▸ List of tasks:
a - Reproduce the passage of the decarbonization thread starting with "3. Of course" and going on through "for full decarb.".
b - In the decarbonization thread, which three technologies does the writer say must be deployed heavily over the next 10 years?
c - Pick up the thread on decarbonization and innovation from its final sentence and keep writing it.

▸ Source:
_ _ _ _ _
Don't wanna have this whole dumb argument again, but I will quickly explain why Gates' (and similar tech dudes') rhetoric bugs me. First, by way of preface & forestalling familiar objections, here are three true things about the innovation "debate":
1. The world *could* decarbonize entirely with existing technology. It's physically possible. It would just be extremely expensive, especially the last 10-20%.
2. Better technology is better. That's why they call it "better technology." Of course we want it & should develop it!
3. Of course we should aggressively deploy the tech we've got AND aggressively research, demonstrate, & scale up new tech. Once people have their identity-based yelling out of the way, pretty much everyone agrees on this. Because it's f'ing obvious.
So what's the problem then? To me, it's down to political economy. The MAIN thing, the primary thing, is deploying the shit out of solar, wind, & batteries over the next 10 years. All models & modelers agree on this! It is the *necessary precondition* for full decarb.
Guess what? That's not a done deal! It's not like we can check that off our to-do list. We're moving at a *fraction* of the speed we need to be moving & the barriers here are *entirely* political. Bringing those barriers down, making the politics of immediate deployment work ...
... should be No. 1 on our list. Everything else depends on it.
_ _ _ _ _
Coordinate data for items
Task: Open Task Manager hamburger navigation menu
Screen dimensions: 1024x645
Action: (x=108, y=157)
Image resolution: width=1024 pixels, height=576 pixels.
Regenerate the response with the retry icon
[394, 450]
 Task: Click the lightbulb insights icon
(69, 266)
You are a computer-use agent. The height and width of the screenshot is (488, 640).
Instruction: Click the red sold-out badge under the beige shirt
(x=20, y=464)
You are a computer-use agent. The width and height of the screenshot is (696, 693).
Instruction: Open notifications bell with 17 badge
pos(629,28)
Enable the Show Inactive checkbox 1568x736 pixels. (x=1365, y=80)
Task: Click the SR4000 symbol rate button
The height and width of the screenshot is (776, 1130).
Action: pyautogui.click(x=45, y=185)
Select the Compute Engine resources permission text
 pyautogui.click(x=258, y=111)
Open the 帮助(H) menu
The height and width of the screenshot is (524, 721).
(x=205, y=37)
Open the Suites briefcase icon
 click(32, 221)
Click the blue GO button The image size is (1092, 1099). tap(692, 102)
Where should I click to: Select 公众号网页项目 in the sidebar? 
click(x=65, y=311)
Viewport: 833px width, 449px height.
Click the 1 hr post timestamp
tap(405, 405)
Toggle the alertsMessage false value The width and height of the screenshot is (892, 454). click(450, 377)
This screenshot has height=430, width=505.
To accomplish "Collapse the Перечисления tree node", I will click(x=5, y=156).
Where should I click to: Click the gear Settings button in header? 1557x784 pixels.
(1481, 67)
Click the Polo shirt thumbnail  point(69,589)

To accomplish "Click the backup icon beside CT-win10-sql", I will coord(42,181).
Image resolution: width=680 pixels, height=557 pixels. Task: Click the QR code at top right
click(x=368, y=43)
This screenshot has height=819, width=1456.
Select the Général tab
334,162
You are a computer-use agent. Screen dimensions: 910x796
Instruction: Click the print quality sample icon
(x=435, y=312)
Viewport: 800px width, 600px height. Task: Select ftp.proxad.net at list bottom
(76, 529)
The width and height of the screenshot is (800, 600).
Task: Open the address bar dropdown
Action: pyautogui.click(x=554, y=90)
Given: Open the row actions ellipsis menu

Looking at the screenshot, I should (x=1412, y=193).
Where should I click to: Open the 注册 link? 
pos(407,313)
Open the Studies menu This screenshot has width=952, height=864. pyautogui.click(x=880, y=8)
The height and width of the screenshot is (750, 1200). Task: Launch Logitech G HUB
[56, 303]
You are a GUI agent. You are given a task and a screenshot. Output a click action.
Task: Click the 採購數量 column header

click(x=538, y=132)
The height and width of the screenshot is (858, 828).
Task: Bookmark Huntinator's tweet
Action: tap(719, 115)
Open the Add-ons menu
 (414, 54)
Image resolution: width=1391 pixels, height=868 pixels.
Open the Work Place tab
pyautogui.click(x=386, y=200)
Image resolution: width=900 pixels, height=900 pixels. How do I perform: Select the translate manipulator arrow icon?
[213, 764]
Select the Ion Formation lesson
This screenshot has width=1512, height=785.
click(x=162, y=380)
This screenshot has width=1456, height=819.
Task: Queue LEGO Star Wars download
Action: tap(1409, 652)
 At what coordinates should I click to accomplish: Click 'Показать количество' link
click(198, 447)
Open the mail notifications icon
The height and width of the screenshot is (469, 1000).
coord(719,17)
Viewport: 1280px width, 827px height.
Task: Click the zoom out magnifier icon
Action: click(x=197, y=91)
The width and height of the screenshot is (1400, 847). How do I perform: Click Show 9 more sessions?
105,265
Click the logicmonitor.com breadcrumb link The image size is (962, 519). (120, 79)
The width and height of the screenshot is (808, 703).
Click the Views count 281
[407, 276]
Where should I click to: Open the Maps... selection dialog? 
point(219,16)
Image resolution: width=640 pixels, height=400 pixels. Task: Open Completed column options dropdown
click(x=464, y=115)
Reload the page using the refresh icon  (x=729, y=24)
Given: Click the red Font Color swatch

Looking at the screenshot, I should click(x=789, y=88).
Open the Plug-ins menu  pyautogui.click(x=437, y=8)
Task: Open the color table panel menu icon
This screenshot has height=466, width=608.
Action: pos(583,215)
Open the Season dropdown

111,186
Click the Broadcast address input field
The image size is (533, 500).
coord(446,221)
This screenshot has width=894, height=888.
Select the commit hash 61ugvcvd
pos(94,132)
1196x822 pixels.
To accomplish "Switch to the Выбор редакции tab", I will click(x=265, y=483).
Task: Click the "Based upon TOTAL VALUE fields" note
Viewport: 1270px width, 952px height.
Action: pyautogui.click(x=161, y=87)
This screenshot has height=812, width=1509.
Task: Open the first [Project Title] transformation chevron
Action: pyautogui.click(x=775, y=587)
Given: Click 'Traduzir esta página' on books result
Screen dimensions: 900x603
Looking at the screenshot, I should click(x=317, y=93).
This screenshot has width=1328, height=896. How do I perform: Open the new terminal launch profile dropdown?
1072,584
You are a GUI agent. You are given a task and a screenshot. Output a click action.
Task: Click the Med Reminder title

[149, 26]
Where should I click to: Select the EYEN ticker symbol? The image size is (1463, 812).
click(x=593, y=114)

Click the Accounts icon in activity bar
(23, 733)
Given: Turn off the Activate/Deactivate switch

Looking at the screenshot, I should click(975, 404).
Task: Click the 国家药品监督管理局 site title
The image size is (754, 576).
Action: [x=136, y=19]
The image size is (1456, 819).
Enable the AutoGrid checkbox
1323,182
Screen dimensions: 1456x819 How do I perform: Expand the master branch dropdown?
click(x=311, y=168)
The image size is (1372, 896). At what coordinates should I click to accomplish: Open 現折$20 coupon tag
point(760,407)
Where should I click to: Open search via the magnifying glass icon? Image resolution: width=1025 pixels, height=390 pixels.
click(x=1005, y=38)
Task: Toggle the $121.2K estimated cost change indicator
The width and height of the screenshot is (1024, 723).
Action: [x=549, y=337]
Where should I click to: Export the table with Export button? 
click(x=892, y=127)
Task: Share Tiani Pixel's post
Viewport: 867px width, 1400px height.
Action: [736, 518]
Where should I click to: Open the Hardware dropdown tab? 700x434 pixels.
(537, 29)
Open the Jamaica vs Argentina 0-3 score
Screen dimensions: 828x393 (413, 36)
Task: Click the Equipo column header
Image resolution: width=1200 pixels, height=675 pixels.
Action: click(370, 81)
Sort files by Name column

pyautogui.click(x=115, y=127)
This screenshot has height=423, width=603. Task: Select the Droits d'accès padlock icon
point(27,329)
_ _ _ _ _
▸ Expected answers:
a -
3. Of course we should aggressively deploy the tech we've got AND aggressively research, demonstrate, & scale up new tech. Once people have their identity-based yelling out of the way, pretty much everyone agrees on this. Because it's f'ing obvious.
So what's the problem then? To me, it's down to political economy. The MAIN thing, the primary thing, is deploying the shit out of solar, wind, & batteries over the next 10 years. All models & modelers agree on this! It is the *necessary precondition* for full decarb.

b - Solar, wind, and batteries.

c -
But here's the thing. Politics is ... political. Ew! Self-styled genius tech dudes disdain politics & the people engaged in it. They hate the messiness & ambiguity & unreason. They hate that the solution is not ...
... some clever "disruption" but old-fashioned boring of hard boards, just slogging, frustrating work. It's not sexy enough, it doesn't tickle their egos or imaginations. It's beneath them. So they focus on the future tech we don't have: talk about it, valorize it, prioritize it.
Because future tech is in the future, i.e., not immediately threatening powerful incumbents, everyone loves it. It's utterly safe & consequence-free to support it. Everyone loves "research." It's less stressful to think about & doesn't create awkward tensions among oligarchs.
Again, that's fine: we need the future tech. Innovate away! But most of all we need political momentum in the present. Gates & his fellow tech guys have enormous social capital. If they threw themselves behind near-term industrial policy, it would help move things along.
They just don't want to get in the muck & mud. They want to be heroes. Lobbying for a higher renewable energy tax credits? Why, that's not genius™️! That's not disruptive™️! It's not anything 2.0! It's just boring old organizing & lobbying.
If Gates & his tech brethren could look past their own priors, they'd see what's plain as day: the main barrier to a decarbonized future is not lack of tech, it's the GOP standing in the way of aggressive near-term deployment of existing clean tech.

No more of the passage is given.